Rita de Cássia é conhecida como santa das causas impossíveis

Rita de Cássia é conhecida como santa das causas impossíveis

Santa Rita de Cássia é conhecida como a santa das causas impossíveis. Segundo a crença dos católicos, para ela nada é impossível e, por sua bondade, nada é negado. Em poucos meses, a santa italiana terá mais uma tarefa para resolver: transformar a cidade de Santa Cruz, no interior do Rio Grande do Norte, em centro de peregrinação no Nordeste. Para isso, um convênio entre a Prefeitura de Santa Cruz, o Governo Federal e o Governo do Estado está finalizando a construção de uma estátua de Santa Rita de 42 metros de altura, que custou mais de R$ 5 milhões e será a maior estátua católica do mundo.

Com expectativa de ser inaugurada até o meio do ano, a estátua de Santa Rita de Cássia já atua como um imã para o olhar dos visitantes. Encravado no alto do Monte Carmélio, antigo ponto de peregrinação da cidade, mas na intenção de Nossa Senhora do Carmo, o monumento consegue atrair visitantes antes mesmo de ser aberto ao público. “Temos romarias, principalmente aos domingos”, diz o padre responsável pelo Alto de Santa Rita, Aerton Sales. O motivo para tamanha devoção, de acordo com o padre, remonta aos fundadores das cidades da região do Trairi, que levaram a fé na santa como trunfo para prosperar na região. Mas a ideia de construir a estátua tem motivos mais terrenos do que divinos.

Há cinco anos o então prefeito de Santa Cruz, Luiz Antônio Lourenço, o Tomba chamou o padre Aerton, que por sua vez era pároco de Santa Cruz, para uma conversa. Tomba queria dar uma utilidade turística ao Monte Carmélio, cujo terreno pertence à Igreja Católica. Padre Aerton replicou que a Igreja não tinha interesse em nenhum tipo de turismo que não fosse religioso e citou a devoção à Santa Rita de Cássia como algo muito presente na região. A ideia foi comprada de pronto pelo Prefeito e posteriormente referendada pelo Governo Federal e pelo Governo do Estado. Nasceu aí o Alto de Santa Rita de Cássia.

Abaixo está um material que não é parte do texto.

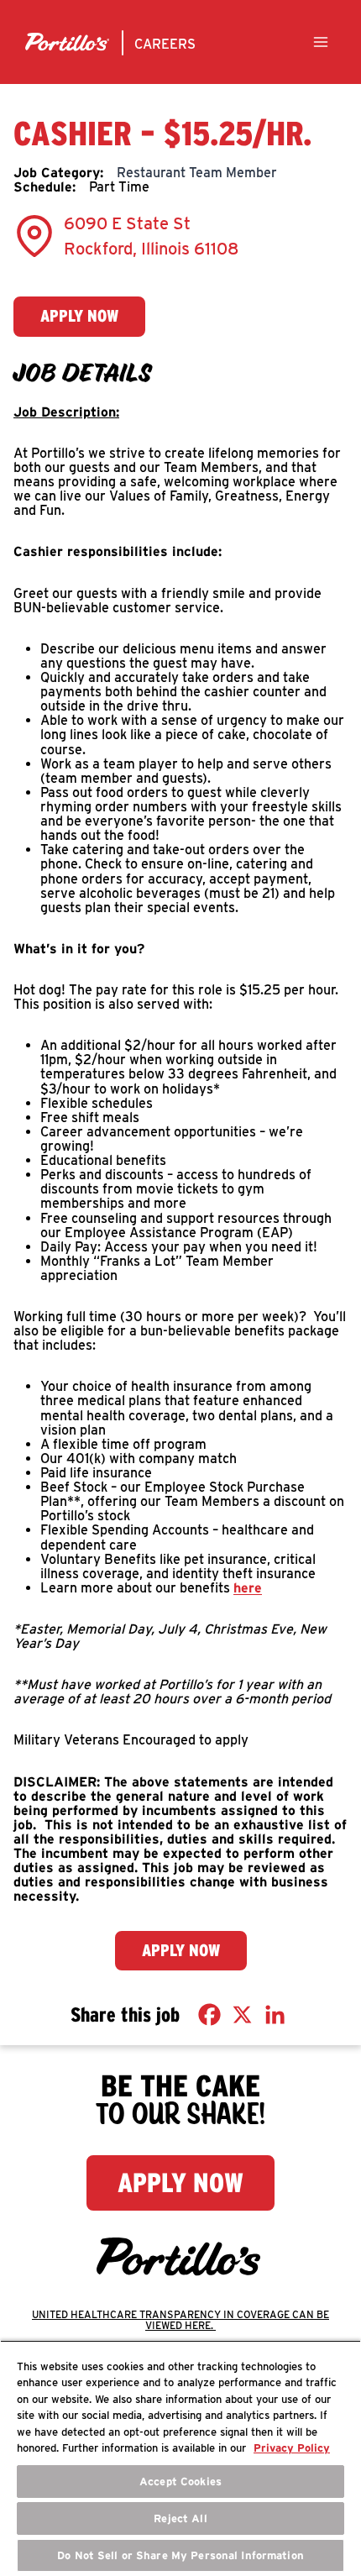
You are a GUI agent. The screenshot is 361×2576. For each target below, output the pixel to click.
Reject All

De acordo com o atual prefeito de Santa Cruz, Péricles Rocha, a criação do centro turístico é uma alternativa para o desenvolvimento econômico da cidade. “O turismo religioso é um bom filão”, diz Péricles. E complementa: “Sempre quisemos trazer uma indústria, uma fábrica para dar um salto econômico e nunca conseguimos. Com a estátua iremos atrair investimentos”. Qualquer semelhança com Juazeiro do Norte (CE) e Guarabira (PB), que possuem estátuas do Padre Cícero e de Frei Damião, dois fenômenos da religiosidade popular nordestina, ainda não reconhecidos de todo pela Igreja Católica, não é mera coincidência.

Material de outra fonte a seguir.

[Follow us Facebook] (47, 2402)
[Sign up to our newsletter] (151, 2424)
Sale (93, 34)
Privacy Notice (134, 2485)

O prefeito de Santa Cruz conta que os efeitos econômicos da maior estátua católica do mundo já estão sendo sentidos. “Pousadas estão sendo ampliadas, a cidade vê a chegada de novos restaurantes. Tudo isso por conta da estátua e com a intensificação das romarias tudo deve ser ampliado porque precisamos de infraestrutura para receber o turista. Por isso, contamos com o apoio do Governo Federal e do Estado”, afirma. No Governo do Estado, o convênio (R$ 1,9 milhão) é com a Secretaria de infra-estrutura, para construir os acessos à estátua. Com o Governo Federal, o contrato (R$ 3,1 milhão) é via Ministério do Turismo. As informações são da Prefeitura de Santa Cruz.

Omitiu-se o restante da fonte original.